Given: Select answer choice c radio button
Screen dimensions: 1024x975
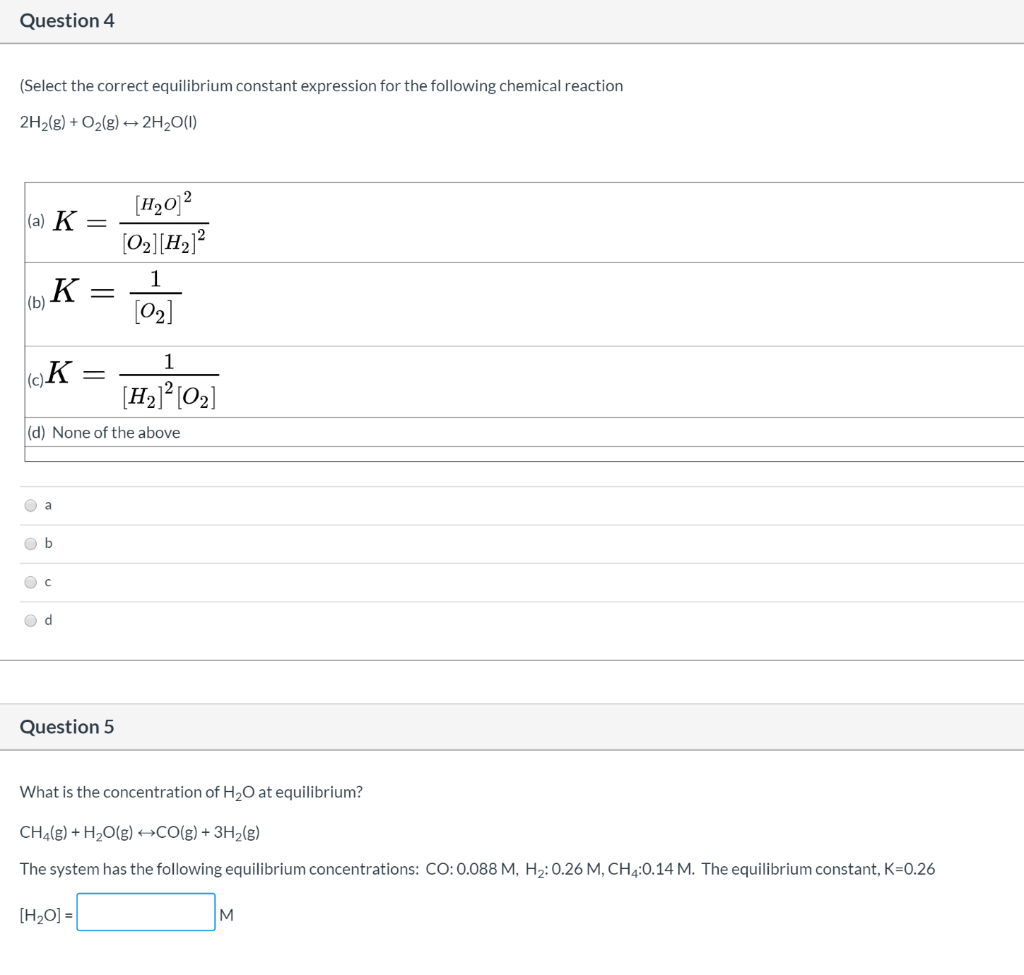Looking at the screenshot, I should pos(31,581).
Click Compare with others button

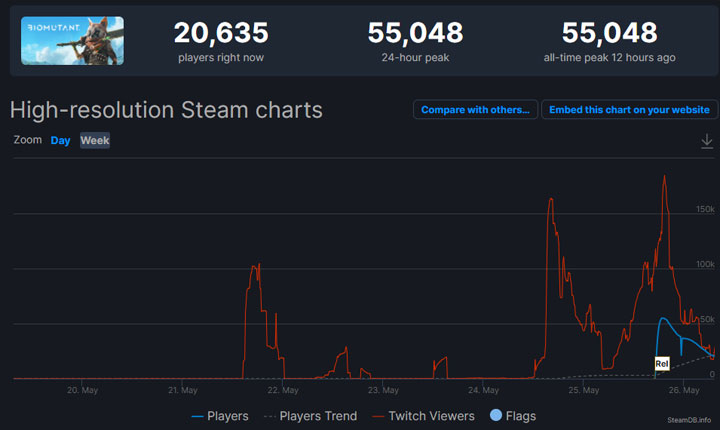click(476, 110)
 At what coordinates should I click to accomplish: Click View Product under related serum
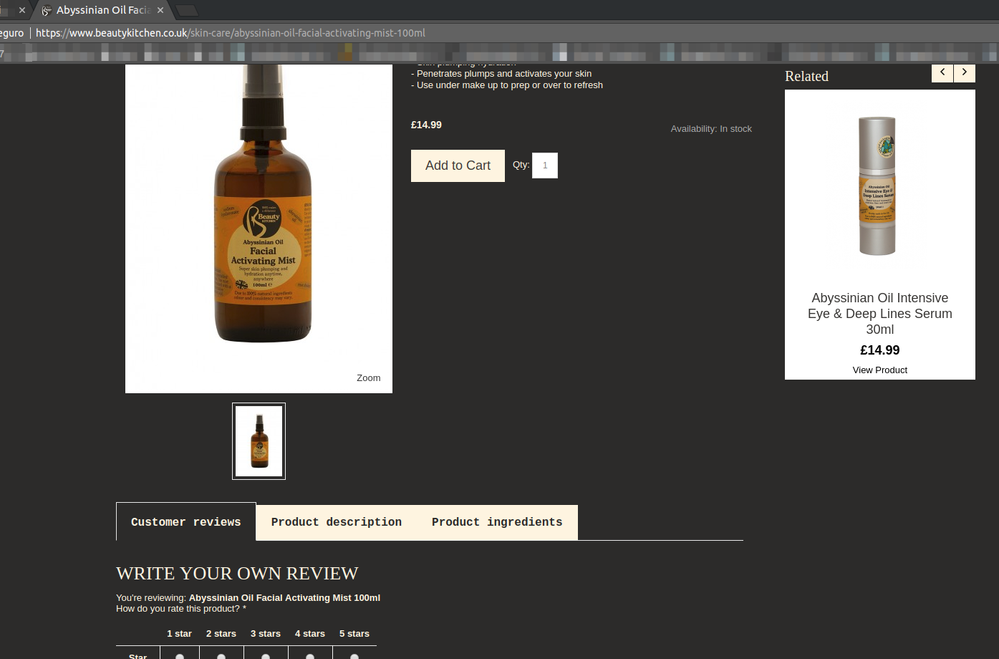pyautogui.click(x=880, y=370)
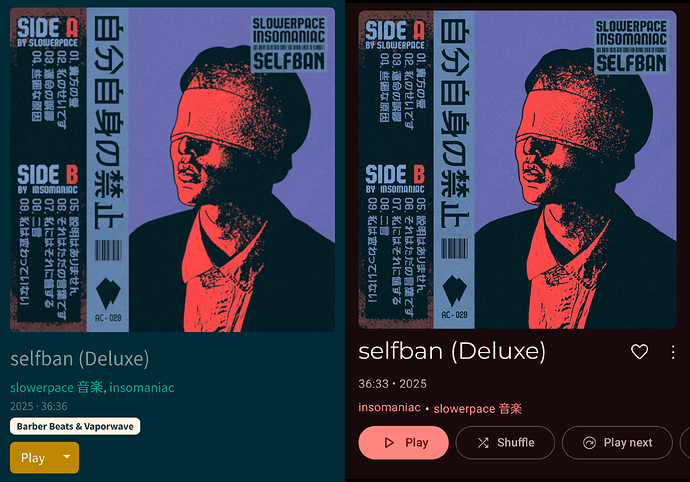Screen dimensions: 690x482
Task: Expand the yellow Play button dropdown arrow
Action: [67, 457]
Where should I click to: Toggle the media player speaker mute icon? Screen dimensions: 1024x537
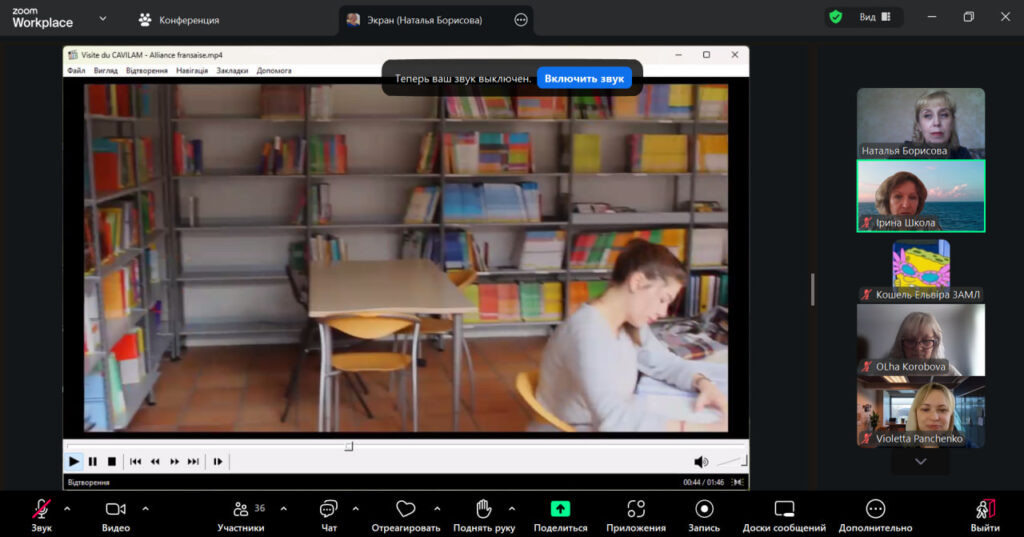pos(701,461)
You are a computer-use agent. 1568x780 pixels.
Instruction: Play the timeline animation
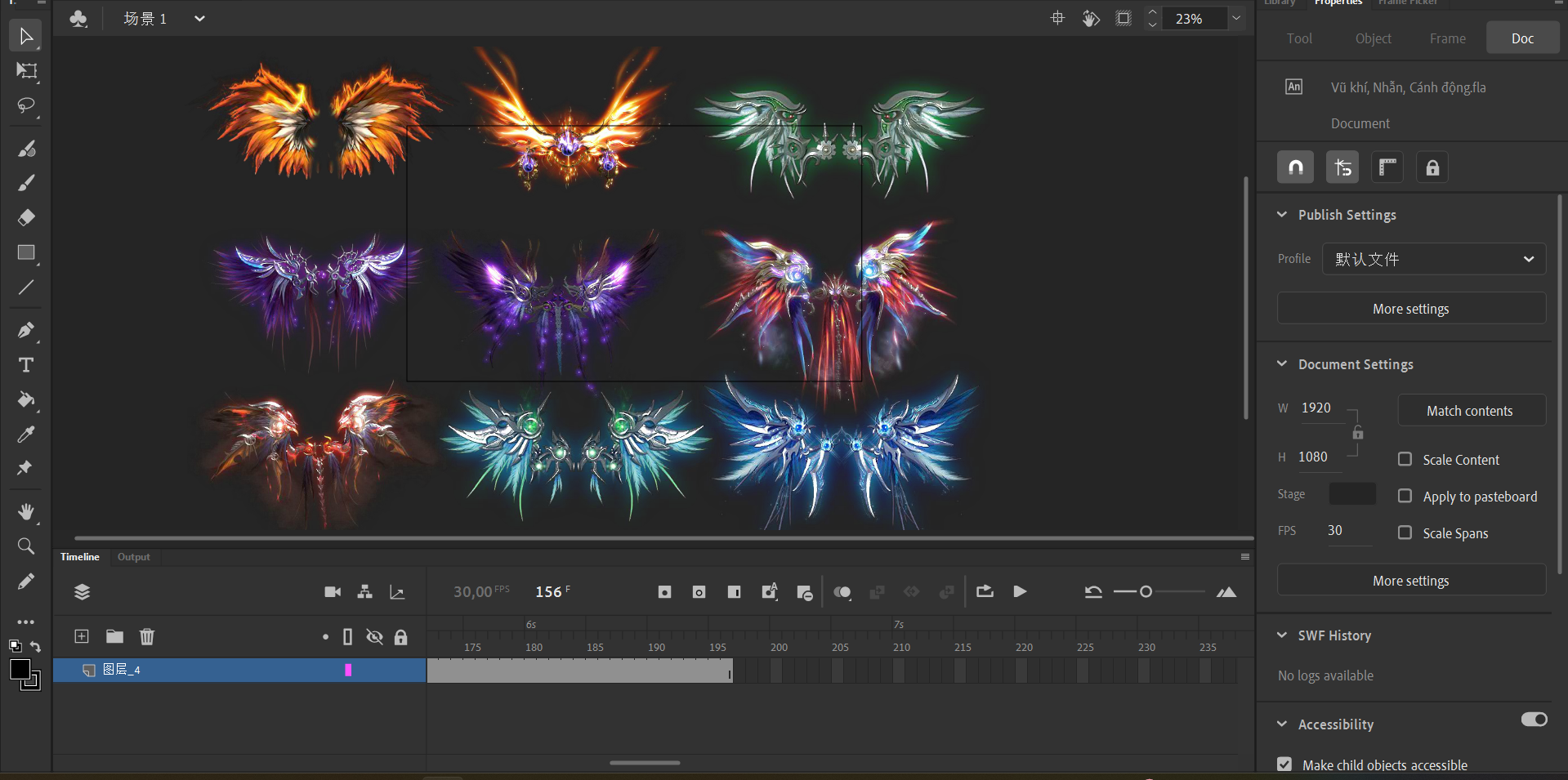(1020, 591)
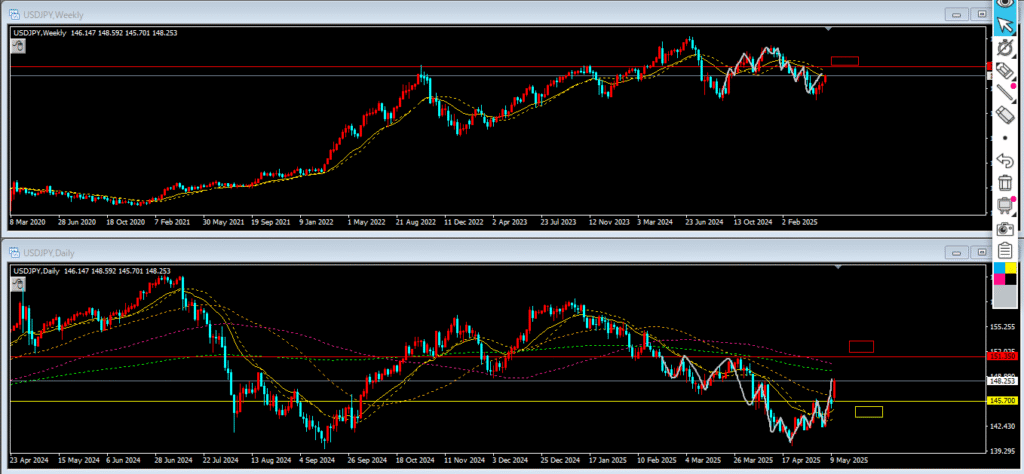Screen dimensions: 1024x474
Task: Click the trash bin clear icon
Action: point(1007,183)
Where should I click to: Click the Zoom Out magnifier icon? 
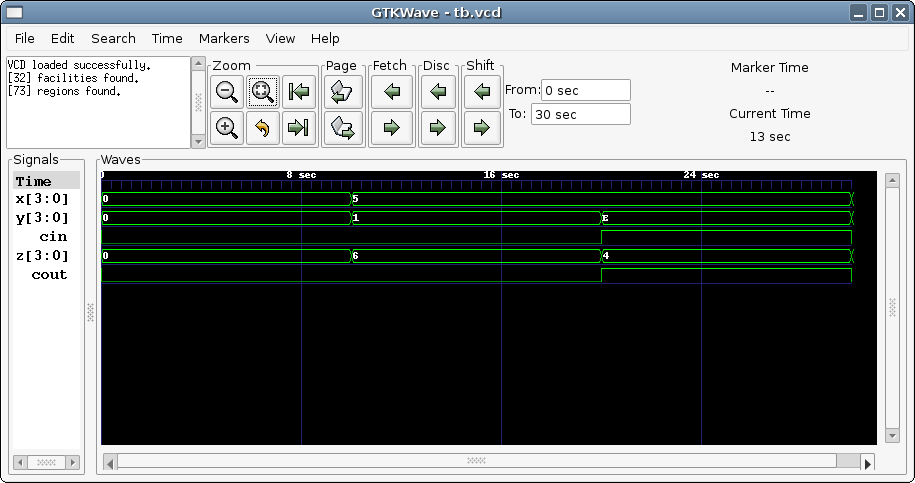click(x=227, y=93)
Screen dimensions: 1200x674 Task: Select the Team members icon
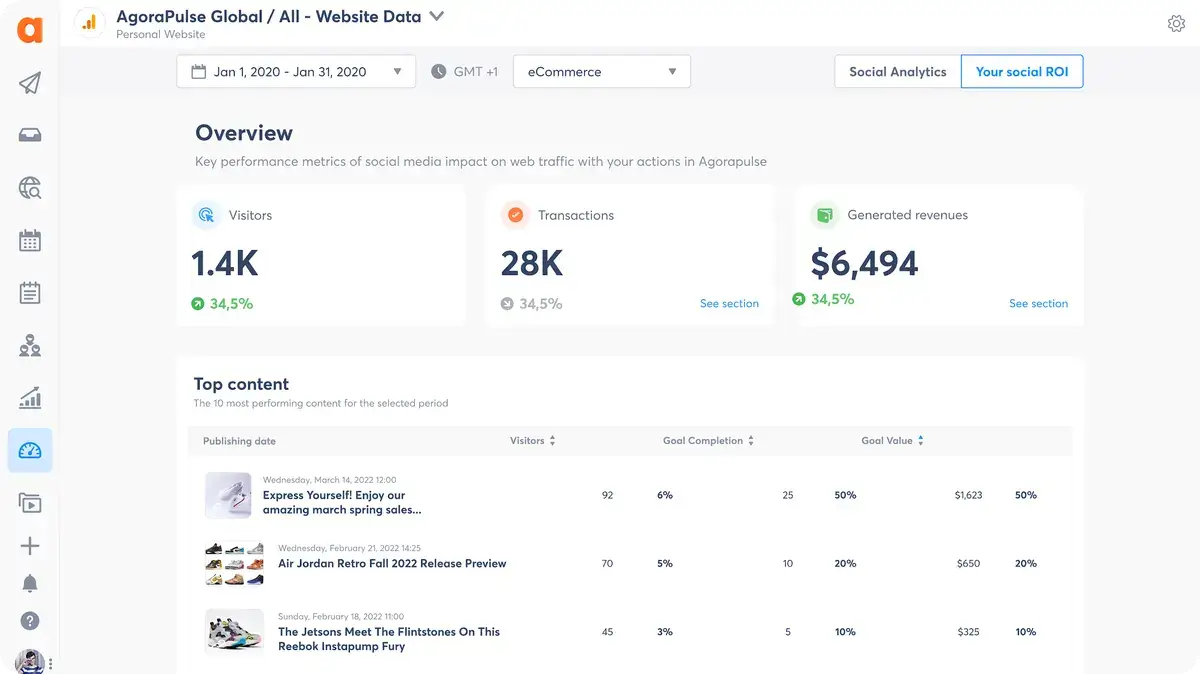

Exercise details:
Repeat the material above exactly; any picture in it is left out.

Expected answer:
Given: Select answer choice c radio button
Screen dimensions: 1024x975
Looking at the screenshot, I should pos(31,581).
Click Compare with others button

click(476, 110)
 At what coordinates should I click to accomplish: Click View Product under related serum
pyautogui.click(x=880, y=370)
Screen dimensions: 690x482
Task: Expand the yellow Play button dropdown arrow
Action: [67, 457]
Where should I click to: Toggle the media player speaker mute icon? Screen dimensions: 1024x537
pos(701,461)
You are a computer-use agent. 1568x780 pixels.
Instruction: Play the timeline animation
(1020, 591)
Screen dimensions: 1024x474
Task: Click the trash bin clear icon
Action: point(1007,183)
Where should I click to: Click the Zoom Out magnifier icon? 
click(x=227, y=93)
Screen dimensions: 1200x674 Task: Select the Team members icon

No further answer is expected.